Artworks worth $46 million were seized by Finnish customs upon their return to Russia, according to a statement from the government agency on Wednesday.
“It is important that enforcement of sanctions works effectively,” Sami Rakshit, director of Finland’s customs enforcement department, said in a statement.
“Sanctions enforcement is part of our normal operations and we always direct our controls based on risk. The shipments that have now been criminally investigated have been detected as part of our regular enforcement work .”
The confiscations were justified on the basis that the artwork qualifies as “luxury goods”, which are included in EU sanctions against Russia. According to Finnish customs, the Finnish Foreign Ministry has confirmed that the EU sanctions list contains a paragraph on works of art.
Russian Senator Sergey Tsekov, a member of the Federation Council’s Foreign Affairs Committee, told Russian state media RIA Novosti on Wednesday that Finland’s “extrajudicial seizure” of the artwork amounted to “theft “.
“It seems that all of Europe, not just the EU and NATO, has gone mad,” Tsekov said. “From now on, works of art belonging to Russia are no longer allowed to return to their homeland, to Russian museums.”
RIA Novosti, citing Russia’s Culture Ministry, said the work was part of two exhibition projects in Italy, one at a gallery in Milan’s Scala Square and the other at the Museum of Modern Art. and contemporary of Udine. They were loaned by the State Tretyakov Gallery and the National Museum of Oriental Art of Russia.
Other pieces from the Pushkin National Museum of Fine Arts in Moscow were returning from Japan, where they were on display at the Chiba City Museum in Tokyo.
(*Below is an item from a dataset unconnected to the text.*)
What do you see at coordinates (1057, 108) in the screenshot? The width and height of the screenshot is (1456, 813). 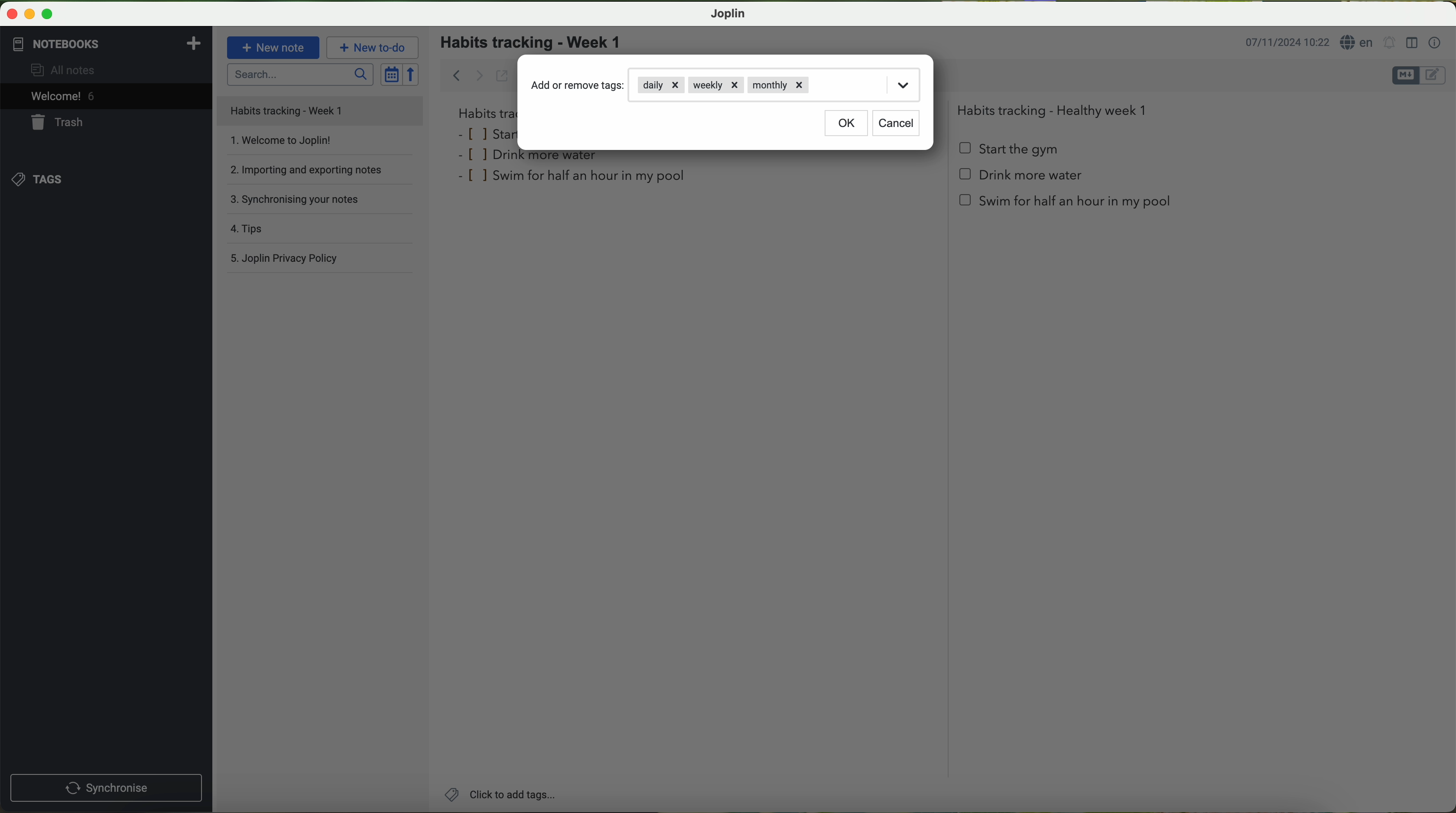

Finnish customs said in the statement that “the works of art are stored taking into account their value, characteristics and safety”, and that an investigation is ongoing.
While the sanctions were largely designed to target the Russian economy, the country’s cultural influence is also reduced.
Since Moscow invaded Ukraine on February 24, the art world has canceled exhibitions and pressured Russian art institutions.